Abadi, a Shi'ite Muslim who led Iraq in the three-year war against the jihadist group Islamic State, said the "Victory Alliance" that he was assembling to contest the parliamentary election would include candidates from other communities.
Abadi took over the premiership in 2014 from Nuri al-Maliki, a close ally of Iran widely blamed by Iraqi politicians for the army's collapse as Islamic State seized a third of Iraq.
Maliki, who heads the Shi'ite Dawa party, announced on Saturday that he would be running in the election.
Maliki, who holds the ceremonial title of vice-president, remains a powerful figure as head of the largest political bloc in the current parliament.
Abadi is a Dawa member but did not secure Maliki's endorsement for his candidacy. Maliki said on Saturday that Dawa supporters would be free to choose between his "State of Law" alliance and Abadi's Victory Alliance.
The prime minister did, however, secure the support of powerful coalition of Iranian-backed Shi'ite groups who took part in the war on Islamic State, led by the Badr Organisation.
Lawmakers close to Abadi and Badr leader Hadi al-Amiri told Reuters their representatives had signed an electoral pact on Sunday.

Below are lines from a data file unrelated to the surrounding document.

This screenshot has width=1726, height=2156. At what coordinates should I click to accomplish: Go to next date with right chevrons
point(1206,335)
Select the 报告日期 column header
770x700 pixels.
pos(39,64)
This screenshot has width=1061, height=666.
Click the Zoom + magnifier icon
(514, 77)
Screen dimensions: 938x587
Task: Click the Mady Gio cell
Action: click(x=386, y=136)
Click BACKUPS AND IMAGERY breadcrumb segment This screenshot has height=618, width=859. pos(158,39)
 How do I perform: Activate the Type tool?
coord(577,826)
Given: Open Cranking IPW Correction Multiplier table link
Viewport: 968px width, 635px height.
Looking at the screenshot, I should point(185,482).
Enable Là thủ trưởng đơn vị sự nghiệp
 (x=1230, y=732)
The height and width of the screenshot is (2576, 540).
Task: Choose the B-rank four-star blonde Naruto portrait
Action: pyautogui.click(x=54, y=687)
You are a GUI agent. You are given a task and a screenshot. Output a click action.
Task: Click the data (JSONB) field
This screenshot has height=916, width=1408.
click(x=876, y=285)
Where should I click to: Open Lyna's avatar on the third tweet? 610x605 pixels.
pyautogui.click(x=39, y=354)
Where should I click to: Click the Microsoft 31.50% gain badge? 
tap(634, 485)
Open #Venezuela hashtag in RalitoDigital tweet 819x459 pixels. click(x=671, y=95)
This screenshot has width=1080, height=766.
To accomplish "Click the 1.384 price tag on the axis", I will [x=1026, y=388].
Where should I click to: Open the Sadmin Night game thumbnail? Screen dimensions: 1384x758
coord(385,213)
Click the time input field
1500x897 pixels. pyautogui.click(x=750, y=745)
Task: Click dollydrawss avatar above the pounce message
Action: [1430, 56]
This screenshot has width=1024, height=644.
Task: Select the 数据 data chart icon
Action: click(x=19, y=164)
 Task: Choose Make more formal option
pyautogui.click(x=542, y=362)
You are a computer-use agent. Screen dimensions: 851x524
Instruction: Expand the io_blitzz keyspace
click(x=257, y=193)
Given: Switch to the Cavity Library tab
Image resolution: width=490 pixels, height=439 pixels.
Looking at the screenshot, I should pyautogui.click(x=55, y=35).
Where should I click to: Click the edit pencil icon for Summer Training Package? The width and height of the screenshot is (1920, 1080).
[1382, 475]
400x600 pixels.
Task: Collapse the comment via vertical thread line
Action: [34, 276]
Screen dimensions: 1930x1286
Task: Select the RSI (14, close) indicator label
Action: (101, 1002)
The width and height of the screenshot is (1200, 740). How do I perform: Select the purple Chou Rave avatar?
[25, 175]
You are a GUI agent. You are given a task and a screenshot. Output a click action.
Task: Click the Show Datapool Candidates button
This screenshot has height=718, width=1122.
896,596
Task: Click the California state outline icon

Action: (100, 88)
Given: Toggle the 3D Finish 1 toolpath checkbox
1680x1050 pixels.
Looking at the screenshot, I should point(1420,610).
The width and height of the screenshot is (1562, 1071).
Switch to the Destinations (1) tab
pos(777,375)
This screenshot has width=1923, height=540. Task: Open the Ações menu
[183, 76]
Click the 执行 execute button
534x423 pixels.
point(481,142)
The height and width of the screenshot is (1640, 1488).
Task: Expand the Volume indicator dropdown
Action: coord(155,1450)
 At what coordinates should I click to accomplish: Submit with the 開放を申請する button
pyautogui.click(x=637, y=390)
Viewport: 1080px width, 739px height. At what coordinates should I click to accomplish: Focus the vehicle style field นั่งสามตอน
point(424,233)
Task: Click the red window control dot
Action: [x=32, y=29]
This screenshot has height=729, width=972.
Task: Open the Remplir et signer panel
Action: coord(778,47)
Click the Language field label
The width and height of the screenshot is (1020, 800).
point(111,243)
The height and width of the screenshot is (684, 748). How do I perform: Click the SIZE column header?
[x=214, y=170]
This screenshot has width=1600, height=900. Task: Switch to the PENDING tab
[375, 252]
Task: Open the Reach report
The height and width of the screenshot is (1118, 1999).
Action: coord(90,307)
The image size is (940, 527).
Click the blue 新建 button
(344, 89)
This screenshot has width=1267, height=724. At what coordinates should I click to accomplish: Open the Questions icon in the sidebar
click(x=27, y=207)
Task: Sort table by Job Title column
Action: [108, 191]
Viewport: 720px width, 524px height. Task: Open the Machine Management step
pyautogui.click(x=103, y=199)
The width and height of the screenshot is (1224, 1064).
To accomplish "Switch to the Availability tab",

Abadi is credited with quickly rebuilding the army and defeating Islamic State in its main Iraqi stronghold, Mosul, last July, with strong assistance from a U.S.-led coalition.
His tie-up with Amiri's "Conquest Alliance" broadens his base within Iraq's majority Shi'ite Arab community.
But it alienated Moqtada al-Sadr, an influential Shi'ite cleric with a large following among Iraq's urban poor who two years ago led demonstrations against the corruption eating away at Iraq's oil revenues.
"I am stunned to see the course taken by brother Abadi, who we had thought to be a leading advocate of reform," said a statement from Sadr, one of a few Iraqi Shi'ite leaders who keep Iran at arm's length.
The prime minister's office is reserved for the Shi'ite Arabs under a power-sharing system set up after the 2003 U.S-led invasion that toppled Saddam Hussein, a Sunni Arab.
The largely ceremonial office of president is reserved for a Kurdish member of parliament. The speaker of parliament is drawn from Sunni Arab MPs.
Parliament is likely to meet in the next few days to approve May 12 as the date for the election.